Task
The answer must consist of every line below containing "more".

□ □ □ □ □

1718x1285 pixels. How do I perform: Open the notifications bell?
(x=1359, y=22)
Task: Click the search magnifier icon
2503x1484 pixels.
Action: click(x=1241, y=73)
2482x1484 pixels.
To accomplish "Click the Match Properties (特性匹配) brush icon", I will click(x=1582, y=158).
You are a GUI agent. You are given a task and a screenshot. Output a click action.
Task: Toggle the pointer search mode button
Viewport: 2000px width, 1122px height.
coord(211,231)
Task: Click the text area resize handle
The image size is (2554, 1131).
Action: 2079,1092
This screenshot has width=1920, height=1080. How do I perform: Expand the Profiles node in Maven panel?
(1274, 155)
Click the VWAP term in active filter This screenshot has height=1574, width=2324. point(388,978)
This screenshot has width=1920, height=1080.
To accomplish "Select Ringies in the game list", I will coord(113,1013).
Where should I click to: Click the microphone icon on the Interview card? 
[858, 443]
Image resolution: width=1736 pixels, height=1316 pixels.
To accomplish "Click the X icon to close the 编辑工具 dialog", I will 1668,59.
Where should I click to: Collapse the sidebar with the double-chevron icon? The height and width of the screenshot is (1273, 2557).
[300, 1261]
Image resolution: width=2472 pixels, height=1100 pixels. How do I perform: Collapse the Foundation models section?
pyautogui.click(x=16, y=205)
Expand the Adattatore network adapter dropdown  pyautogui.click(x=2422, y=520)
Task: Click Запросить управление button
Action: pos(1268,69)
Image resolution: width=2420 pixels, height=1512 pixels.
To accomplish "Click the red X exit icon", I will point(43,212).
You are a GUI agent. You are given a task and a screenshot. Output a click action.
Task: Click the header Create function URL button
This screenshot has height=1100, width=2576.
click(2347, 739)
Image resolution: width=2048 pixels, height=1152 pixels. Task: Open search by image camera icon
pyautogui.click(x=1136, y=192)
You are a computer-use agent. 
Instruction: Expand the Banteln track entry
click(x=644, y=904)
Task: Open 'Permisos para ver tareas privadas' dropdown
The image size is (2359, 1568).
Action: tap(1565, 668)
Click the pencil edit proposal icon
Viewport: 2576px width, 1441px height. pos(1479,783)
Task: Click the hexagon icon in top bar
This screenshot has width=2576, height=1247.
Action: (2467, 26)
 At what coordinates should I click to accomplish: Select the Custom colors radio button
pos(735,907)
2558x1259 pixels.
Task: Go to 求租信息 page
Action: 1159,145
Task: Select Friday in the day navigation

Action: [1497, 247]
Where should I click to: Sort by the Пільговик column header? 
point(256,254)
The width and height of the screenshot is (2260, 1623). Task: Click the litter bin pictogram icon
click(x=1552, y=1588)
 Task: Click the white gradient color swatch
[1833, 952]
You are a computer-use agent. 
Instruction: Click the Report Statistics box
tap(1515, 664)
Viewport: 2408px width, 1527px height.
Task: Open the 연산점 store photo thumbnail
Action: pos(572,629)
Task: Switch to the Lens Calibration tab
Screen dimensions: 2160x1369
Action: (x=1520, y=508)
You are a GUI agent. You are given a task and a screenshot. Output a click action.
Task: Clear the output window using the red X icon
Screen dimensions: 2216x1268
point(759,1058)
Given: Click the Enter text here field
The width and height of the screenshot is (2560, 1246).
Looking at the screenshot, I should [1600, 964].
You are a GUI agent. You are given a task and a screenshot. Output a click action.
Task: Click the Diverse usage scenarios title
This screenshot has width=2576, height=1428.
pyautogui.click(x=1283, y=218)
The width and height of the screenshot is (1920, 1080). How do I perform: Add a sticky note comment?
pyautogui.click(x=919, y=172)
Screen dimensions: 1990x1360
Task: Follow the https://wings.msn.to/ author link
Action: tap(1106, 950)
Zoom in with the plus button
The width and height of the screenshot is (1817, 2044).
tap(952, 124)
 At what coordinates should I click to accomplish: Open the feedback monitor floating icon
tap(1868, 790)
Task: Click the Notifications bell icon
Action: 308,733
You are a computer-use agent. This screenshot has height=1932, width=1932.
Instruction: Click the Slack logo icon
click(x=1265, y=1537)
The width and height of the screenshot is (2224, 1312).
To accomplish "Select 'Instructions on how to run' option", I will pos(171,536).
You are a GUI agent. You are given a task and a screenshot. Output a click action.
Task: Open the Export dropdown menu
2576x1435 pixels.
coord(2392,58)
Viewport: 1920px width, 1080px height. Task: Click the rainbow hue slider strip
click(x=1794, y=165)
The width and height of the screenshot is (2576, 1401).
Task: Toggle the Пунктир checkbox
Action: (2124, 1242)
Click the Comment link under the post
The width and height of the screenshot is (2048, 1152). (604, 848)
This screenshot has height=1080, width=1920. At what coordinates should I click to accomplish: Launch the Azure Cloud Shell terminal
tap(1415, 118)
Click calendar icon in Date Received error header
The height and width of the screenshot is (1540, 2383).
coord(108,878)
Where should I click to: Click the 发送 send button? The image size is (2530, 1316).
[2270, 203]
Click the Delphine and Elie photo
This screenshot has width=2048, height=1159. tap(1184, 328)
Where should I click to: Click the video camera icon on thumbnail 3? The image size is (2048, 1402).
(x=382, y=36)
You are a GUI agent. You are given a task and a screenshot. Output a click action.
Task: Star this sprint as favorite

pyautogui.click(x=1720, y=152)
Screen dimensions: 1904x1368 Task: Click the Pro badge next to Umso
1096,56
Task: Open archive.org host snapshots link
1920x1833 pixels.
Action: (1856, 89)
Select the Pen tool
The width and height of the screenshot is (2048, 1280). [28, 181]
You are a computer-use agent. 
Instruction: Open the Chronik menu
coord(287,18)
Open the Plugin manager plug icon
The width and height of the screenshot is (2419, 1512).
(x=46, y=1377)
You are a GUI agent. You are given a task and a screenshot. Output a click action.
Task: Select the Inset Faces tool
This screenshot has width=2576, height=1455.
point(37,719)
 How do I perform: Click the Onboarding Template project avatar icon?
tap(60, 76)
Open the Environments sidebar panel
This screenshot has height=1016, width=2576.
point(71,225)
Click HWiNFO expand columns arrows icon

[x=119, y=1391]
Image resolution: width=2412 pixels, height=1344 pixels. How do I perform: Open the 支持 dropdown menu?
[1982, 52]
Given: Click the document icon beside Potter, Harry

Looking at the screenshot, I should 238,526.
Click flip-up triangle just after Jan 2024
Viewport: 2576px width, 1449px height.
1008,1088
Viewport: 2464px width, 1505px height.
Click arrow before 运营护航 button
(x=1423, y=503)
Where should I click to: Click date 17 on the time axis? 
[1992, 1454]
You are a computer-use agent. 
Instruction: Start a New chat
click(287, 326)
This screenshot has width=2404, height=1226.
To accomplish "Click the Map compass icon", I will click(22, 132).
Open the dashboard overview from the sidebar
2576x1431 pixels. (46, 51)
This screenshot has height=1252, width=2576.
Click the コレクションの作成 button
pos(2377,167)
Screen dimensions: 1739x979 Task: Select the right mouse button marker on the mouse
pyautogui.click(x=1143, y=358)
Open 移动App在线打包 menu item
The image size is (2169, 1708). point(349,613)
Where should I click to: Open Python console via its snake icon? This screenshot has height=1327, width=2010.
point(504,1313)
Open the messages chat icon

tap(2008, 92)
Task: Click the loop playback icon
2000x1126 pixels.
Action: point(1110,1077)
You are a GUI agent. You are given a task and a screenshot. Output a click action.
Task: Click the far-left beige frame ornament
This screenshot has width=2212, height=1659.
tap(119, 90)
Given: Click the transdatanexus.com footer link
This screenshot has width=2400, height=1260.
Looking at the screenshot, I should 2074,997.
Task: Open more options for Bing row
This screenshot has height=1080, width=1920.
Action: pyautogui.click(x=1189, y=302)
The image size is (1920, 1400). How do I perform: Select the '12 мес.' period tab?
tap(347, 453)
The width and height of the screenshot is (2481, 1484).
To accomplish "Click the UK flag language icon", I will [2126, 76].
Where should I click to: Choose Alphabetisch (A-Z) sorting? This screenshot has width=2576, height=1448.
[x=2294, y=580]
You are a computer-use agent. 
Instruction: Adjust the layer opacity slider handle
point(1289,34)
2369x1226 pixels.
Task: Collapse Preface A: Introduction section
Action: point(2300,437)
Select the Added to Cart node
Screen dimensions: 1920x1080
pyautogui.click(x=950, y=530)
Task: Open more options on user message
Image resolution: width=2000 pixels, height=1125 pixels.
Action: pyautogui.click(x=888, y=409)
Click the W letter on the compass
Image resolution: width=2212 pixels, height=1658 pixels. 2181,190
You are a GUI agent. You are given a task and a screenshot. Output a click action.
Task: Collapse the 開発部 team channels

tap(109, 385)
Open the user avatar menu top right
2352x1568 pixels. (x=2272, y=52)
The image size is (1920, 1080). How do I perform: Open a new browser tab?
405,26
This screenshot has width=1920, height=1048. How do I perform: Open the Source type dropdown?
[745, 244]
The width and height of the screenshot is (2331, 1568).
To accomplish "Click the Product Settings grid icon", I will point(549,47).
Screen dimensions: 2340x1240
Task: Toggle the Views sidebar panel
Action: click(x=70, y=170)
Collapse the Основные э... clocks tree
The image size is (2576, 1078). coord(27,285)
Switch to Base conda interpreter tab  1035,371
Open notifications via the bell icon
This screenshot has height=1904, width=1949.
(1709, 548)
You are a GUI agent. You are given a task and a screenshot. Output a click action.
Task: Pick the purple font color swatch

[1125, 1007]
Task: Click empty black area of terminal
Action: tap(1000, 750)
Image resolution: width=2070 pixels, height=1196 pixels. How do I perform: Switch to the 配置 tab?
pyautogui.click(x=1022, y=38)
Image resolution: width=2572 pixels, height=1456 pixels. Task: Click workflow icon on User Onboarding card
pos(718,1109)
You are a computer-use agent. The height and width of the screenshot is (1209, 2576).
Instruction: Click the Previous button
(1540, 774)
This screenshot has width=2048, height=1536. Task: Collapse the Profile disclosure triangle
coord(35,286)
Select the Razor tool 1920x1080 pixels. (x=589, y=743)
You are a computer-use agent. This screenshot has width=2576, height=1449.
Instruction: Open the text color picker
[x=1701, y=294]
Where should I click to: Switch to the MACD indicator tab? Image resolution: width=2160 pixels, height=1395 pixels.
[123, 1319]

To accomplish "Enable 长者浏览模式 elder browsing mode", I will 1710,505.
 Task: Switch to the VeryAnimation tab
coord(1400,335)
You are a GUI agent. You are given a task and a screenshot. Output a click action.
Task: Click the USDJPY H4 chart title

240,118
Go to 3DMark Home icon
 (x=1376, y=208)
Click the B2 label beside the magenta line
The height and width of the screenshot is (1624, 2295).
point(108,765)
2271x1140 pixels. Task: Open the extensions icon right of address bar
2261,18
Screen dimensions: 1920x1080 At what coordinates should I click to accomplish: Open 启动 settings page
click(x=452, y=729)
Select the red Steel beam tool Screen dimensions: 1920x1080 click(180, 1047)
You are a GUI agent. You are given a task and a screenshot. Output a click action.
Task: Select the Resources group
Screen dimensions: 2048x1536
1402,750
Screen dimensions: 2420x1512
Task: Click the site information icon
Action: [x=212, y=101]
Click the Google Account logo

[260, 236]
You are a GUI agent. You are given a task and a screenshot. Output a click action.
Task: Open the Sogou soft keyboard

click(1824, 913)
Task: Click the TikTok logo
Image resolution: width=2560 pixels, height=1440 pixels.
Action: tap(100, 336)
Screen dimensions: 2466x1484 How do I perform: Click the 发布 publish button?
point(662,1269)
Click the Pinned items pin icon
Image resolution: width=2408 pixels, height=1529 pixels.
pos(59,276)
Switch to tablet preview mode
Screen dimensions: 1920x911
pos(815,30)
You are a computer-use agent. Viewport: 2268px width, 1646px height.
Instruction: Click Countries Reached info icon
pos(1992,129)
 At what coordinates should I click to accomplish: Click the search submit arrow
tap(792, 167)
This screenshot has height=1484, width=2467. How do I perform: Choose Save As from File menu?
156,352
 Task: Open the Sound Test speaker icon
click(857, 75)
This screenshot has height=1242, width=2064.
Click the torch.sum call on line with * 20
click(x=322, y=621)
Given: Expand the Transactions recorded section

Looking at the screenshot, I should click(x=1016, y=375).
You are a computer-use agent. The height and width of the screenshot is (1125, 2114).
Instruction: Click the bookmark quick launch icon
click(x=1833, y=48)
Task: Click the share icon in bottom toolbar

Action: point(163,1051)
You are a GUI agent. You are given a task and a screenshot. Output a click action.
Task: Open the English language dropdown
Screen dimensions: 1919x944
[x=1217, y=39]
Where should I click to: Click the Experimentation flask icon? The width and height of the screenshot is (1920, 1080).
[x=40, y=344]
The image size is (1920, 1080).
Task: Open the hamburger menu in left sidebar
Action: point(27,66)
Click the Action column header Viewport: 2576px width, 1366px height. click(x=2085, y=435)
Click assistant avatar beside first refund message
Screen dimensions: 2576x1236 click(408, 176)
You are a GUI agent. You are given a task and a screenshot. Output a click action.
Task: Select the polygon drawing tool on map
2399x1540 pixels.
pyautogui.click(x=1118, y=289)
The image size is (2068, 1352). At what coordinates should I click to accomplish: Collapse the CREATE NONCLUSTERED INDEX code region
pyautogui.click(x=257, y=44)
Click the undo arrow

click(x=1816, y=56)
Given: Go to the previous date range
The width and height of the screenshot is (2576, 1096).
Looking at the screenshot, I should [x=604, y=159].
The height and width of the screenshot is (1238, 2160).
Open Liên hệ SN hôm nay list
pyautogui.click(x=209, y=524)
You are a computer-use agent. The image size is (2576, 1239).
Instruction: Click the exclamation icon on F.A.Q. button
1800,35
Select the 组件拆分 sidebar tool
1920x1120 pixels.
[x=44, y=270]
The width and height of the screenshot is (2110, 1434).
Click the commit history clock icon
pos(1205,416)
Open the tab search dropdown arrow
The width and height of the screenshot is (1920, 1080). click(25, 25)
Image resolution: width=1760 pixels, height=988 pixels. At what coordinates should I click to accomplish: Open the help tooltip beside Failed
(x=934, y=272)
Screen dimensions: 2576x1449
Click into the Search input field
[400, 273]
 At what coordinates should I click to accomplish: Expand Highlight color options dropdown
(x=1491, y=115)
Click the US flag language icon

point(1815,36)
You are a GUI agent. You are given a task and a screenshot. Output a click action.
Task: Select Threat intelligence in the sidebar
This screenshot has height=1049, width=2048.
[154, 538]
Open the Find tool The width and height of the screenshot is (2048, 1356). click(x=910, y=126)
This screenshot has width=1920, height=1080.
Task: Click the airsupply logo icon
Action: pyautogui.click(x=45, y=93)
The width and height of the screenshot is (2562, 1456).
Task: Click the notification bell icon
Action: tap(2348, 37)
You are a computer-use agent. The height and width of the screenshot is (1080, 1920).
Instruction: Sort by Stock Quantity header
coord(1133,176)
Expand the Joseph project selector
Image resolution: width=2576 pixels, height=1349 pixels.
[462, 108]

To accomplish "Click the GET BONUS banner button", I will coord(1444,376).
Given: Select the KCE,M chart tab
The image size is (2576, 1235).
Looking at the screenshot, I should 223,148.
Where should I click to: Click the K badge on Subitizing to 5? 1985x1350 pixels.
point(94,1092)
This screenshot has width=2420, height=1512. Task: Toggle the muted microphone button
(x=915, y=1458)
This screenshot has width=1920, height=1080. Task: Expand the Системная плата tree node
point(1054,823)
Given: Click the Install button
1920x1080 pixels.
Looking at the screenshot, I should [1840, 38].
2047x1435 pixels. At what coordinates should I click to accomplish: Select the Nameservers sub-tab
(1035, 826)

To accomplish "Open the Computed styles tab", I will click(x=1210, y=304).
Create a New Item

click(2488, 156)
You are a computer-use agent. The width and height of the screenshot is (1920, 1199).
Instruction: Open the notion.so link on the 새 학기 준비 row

□ □ □ □ □

Response to this exercise
Task: Open more options for Bing row
Task: Open more options on user message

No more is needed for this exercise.